Yakın zaman önce İsrail Başbakanı B.Netanyahu, Moskova’da V.Putin’le görüşüyor.
Rusya’nın enerji kazancı peşinde olmasını, en önemlisi Avrupa’ya gidecek bir boru hattı inşa edecek bir anlaşma arayışında bulunmasından hareketle,
Rusya’dan İsrail gazının ihracatında rol almasını öneriyor.
Hem de Şii ve Sünni eksende olası bir handikapa karşı engel oluşturmasını…
Bu suretle Rusya’yı Suriye hakkında kapsamlı bir stratejik diyaloğa mecbur bırakıyor.
*
Nitekim Rusya, hem Doğu Avrupa’da hem Suriye’de kıskaca alınmış bir görünüm arz ediyor.
Aslında Doğu Avrupa’daki ve Suriye’deki saldırganın Rusya değil, Batılı güçler olduğu açıktır ama Rusya bir türlü Batı’nın kendine koyduğu “Saldırgan Rusya ” algısının üstesinden gelemiyor.
Ekonomisi yaptırımların kaldırılmasına ve savunma harcamalarının azaltılmasına bağlı olan Rusya zor günler yaşıyor, aleyhindeki gelişmelere karşı çıkamıyor.

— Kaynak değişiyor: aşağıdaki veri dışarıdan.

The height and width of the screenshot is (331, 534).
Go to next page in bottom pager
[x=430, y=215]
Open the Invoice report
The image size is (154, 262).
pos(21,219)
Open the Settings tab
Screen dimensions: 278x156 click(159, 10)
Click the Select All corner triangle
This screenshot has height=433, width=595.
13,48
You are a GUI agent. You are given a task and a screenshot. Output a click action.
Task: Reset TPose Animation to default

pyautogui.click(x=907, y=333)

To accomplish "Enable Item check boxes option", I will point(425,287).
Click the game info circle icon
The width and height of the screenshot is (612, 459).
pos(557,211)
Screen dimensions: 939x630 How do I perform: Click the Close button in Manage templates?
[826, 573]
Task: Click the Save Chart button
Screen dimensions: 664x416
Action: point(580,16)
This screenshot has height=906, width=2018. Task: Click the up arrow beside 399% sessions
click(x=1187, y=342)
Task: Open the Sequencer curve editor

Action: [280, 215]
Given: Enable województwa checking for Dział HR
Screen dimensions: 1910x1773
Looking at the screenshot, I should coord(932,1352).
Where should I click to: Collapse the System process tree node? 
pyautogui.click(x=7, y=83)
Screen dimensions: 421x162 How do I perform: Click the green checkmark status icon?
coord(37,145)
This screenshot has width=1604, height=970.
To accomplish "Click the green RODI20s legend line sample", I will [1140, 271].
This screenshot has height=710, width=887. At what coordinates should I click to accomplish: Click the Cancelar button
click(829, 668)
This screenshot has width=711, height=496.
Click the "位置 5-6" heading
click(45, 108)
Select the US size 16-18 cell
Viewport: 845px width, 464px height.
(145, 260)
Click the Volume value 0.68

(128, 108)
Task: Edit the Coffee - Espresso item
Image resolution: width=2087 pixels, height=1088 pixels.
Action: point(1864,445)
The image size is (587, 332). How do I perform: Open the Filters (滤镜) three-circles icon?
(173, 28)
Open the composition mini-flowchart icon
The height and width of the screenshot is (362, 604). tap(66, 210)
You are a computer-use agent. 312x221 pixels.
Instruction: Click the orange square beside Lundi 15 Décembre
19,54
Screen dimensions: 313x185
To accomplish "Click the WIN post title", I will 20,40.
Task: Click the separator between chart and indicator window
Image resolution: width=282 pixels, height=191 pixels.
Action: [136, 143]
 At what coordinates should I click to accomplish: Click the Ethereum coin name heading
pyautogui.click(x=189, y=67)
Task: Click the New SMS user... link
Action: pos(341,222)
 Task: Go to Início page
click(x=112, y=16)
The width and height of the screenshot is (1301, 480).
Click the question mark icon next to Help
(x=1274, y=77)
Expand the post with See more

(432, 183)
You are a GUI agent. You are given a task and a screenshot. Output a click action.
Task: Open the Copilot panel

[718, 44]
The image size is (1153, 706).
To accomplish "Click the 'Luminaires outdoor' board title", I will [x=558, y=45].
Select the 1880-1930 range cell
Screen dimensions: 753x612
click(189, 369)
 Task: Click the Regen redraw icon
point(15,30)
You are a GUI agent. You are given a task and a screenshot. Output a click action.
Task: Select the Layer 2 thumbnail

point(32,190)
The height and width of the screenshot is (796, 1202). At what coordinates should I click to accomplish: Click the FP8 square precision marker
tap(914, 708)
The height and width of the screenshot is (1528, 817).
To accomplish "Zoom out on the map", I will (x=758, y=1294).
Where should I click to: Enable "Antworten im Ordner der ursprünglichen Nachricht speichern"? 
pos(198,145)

Cenevre Barış Görüşmeleri mevzu dahi edilmiyor
Herşey, ya sadece küçük bir dikkatsizliğin doğrudan bir askeri çatışmayı kışkırtabileceği,
Ya da Türkiye’ye paralı askerlere güvenilmeyeceğini öğretircesine İŞİD’le arasındaki bir çatışmanın muhtemel komplikasyonları noktasında bulunuyor.